Marlena Wyman
I am an artist residing in Edmonton, Alberta, Canada. My art focus is early prairie settler women, whose stories are under-represented in mainstream history.
MessageIn their diaries and letters, many early prairie settler women bemoaned the lack of beauty in their homes, and missed the lace curtains, fine china, and wallpaper of “back home”. They made do.
Excerpt letter to the Editor of the Grain Growers Guide from “Wolf-Willow”, 16 August 1916, "Make it Homelike"

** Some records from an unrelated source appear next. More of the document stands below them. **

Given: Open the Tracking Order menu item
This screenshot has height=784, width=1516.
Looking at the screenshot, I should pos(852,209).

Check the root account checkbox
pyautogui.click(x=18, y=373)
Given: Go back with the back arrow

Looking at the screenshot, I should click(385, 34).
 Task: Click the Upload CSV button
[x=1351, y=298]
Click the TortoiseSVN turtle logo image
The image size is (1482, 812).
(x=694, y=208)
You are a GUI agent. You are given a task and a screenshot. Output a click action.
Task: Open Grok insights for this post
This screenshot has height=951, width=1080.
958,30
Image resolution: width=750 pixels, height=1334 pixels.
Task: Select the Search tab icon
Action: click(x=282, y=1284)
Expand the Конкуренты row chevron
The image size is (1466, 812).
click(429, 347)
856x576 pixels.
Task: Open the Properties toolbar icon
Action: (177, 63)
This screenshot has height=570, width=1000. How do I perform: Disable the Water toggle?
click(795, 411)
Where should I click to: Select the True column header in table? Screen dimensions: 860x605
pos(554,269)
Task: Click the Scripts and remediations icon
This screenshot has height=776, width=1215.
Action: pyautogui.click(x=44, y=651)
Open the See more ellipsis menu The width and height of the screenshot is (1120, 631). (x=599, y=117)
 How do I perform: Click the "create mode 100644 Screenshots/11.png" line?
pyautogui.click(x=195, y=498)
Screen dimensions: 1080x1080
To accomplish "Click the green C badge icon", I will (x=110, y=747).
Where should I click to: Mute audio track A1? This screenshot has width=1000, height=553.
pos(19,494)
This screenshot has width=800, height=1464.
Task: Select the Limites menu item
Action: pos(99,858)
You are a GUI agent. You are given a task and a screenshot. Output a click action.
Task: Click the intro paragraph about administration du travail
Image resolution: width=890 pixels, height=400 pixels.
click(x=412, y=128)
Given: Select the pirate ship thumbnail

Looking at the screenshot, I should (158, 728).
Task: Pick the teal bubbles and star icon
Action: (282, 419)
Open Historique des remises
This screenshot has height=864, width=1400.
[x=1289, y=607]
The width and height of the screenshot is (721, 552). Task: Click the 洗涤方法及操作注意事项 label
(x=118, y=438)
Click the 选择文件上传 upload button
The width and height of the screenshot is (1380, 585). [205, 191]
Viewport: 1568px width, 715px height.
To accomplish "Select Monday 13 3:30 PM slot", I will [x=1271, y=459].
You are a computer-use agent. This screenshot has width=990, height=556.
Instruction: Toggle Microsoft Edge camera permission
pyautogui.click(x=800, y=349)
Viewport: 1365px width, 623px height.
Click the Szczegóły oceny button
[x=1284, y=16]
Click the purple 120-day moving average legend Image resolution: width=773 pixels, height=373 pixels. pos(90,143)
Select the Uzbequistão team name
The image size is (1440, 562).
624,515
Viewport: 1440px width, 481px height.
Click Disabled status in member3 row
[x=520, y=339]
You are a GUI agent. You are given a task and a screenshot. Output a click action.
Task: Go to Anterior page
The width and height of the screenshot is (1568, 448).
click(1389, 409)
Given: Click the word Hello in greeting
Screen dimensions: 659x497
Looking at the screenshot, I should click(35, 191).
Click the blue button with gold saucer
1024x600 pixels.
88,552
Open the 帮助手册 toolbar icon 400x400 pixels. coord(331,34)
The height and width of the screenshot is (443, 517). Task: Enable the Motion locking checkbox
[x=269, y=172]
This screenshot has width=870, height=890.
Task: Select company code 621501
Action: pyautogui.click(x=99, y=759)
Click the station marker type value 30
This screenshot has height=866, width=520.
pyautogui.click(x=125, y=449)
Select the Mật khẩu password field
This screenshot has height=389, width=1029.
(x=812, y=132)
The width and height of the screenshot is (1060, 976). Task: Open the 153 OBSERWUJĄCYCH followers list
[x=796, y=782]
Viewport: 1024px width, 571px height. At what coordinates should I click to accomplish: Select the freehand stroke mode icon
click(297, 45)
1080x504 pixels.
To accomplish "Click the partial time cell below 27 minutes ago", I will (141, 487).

"Alack, there were just the boards on the walls and the bare studs...I determined to lighten it up some-how. I did the studding on the walls with the alabastrine, then tacked the cream building paper between the studding…. But I did not like the raw look along the border, so I fared up into the attic, where lay a pile of Saturday Evening Posts. You know what nice cover designs they have. Well I cut out a lot of these carefully…and these I pasted at regular intervals in a sort of frieze all around the room. At a trifling cost the kitchen is cheerful and pleasant."
Excerpt from Esther G. (Vann) Cooper’s memoir of 1912:
"As long as we lived on the farm, the outhouse was our only bathroom. The good old Eaton’s catalogue used to contain samples of wallpaper for customers to choose from. These I cut out and my outhouse was lined inside with these samples. By blending the different colours the finished product looked quite artistic."
Esther came from Kirkby Mallory, Leicestershire, England in 1912 to Pangman SK with her husband Joseph. (Saskatchewan Archives # R-E539/file#018)
Excerpt from Alda Dale (Black) Randall’s diary, May 9, 1920
Photo: Alda Dale Randall, High Prairie, [1920]
"Oh I can take my blue dress – the light silk & cotton I wore in Wyoming and make curtains & with yellow under curtains of cheese cloth it will be lovely!"
Dale came from North Dakota, USA to southern Alberta with her husband Guy and family in 1917 and then to the High Prairie area of Alberta in 1919.